The letter argues that even with the changes, Springfield, Virginia, remains the top choice for the new headquarters.
Supporters of the Maryland choices — Landover and Greenbelt — have indicated they believe the new criteria weighting helps their case.
But Virginia officials pushed back on that narrative in their letter.
“Virginia’s proposal for a consolidated FBI headquarters offers a reliable partnership, exceeding the site selection criteria across all categories,” the lawmakers wrote.
In an effort to counter Maryland’s argument that its proposed sites in Landover and Greenbelt would do more to advance social equity, Virginia also released a letter from local leaders, including various ethnic groups and organizations including the Northern Virginia Urban League and Prince William County Branch of the NAACP.

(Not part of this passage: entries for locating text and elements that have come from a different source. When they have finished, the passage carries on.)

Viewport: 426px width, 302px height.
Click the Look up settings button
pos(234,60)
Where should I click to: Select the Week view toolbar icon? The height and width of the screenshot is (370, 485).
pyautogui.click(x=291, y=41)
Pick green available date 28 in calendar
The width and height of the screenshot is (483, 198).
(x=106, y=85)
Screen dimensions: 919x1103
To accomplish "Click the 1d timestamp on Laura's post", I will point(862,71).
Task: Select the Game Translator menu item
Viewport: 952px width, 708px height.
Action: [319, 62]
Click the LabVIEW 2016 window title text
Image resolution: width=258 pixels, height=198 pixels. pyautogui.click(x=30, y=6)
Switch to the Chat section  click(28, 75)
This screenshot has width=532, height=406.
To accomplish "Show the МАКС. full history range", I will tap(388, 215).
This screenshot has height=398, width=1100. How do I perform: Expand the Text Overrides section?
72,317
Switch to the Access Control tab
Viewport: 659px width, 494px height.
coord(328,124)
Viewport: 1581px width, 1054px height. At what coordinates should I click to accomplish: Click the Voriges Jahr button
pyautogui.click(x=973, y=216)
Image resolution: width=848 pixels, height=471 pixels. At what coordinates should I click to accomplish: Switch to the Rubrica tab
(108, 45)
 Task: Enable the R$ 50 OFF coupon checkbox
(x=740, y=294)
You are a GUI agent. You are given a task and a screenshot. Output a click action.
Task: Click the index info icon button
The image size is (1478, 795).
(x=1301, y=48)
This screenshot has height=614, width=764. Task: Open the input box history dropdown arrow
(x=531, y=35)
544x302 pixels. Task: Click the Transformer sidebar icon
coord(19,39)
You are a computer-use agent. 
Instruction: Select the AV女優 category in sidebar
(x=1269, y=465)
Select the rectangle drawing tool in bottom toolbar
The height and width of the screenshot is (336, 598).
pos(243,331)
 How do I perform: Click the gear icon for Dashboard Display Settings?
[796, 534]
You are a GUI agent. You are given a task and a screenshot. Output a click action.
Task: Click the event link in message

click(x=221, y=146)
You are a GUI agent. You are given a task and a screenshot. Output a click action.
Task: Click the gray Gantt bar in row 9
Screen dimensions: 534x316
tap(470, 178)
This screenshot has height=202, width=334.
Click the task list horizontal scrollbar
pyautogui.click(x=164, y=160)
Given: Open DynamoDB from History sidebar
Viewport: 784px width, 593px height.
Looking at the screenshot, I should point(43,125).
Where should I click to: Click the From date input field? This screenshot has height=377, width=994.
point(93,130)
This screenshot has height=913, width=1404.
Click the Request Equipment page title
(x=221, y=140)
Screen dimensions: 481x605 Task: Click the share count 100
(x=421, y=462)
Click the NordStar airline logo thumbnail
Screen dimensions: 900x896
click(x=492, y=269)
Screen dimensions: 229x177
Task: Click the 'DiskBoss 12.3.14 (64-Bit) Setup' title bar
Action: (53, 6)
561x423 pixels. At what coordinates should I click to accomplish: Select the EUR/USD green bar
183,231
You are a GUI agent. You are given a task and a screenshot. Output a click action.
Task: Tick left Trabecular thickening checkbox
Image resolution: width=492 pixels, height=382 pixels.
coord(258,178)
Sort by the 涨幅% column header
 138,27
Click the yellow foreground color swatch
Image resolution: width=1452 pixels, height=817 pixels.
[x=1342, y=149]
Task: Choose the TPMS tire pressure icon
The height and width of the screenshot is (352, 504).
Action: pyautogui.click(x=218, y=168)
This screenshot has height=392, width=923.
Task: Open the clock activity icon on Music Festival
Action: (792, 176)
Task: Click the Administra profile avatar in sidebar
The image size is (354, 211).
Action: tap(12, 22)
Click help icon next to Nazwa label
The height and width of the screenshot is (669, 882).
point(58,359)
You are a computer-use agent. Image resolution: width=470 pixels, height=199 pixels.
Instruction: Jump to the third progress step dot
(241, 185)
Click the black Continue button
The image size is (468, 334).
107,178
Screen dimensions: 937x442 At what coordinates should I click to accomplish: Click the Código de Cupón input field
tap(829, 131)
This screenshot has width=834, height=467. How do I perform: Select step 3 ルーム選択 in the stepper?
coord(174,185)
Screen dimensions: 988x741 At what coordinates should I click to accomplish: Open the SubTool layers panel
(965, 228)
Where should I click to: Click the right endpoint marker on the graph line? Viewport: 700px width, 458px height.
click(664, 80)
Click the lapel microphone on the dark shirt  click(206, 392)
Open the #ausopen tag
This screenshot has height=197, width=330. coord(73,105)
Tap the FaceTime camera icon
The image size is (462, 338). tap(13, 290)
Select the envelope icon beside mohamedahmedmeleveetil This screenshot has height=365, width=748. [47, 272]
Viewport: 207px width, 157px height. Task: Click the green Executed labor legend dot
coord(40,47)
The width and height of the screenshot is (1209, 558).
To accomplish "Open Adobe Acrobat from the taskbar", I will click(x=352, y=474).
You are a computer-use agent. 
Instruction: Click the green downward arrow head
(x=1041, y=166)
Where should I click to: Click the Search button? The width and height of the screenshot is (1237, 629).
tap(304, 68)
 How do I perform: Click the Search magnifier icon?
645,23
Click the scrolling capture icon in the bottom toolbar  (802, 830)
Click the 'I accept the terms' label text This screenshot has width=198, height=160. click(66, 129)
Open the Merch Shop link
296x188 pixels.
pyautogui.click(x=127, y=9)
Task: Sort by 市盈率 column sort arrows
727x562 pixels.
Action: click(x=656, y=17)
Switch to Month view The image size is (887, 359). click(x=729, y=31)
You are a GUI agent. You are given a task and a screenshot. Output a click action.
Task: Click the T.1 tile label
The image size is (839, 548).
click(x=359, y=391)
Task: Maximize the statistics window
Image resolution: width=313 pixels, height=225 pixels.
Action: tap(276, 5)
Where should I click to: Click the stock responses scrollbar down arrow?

“Choosing Springfield as the new home for the FBI headquarters will help close the gap and provide economic opportunity to historically disadvantaged and underserved communities,” they said.
Maryland lawmakers have been encouraged by the change in the weighting of criteria, which they pushed for, now including greater emphasis on social equity.
They also argued the GSA put too much emphasis on location, which provides an advantage to Virginia, since Springfield is near the FBI Laboratory at Quantico. Location, while still an important factor, is no longer weighted as heavily as it was earlier.
Lawmakers from both states have been intensifying their efforts to lobby for the new FBI site, since the GSA has indicated a decision could come later this year. But the decision could be complicated by other developments involving Congress.
Some House Republicans have proposed withdrawing funding for the relocation of the FBI headquarters, due to various complaints related to FBI investigations.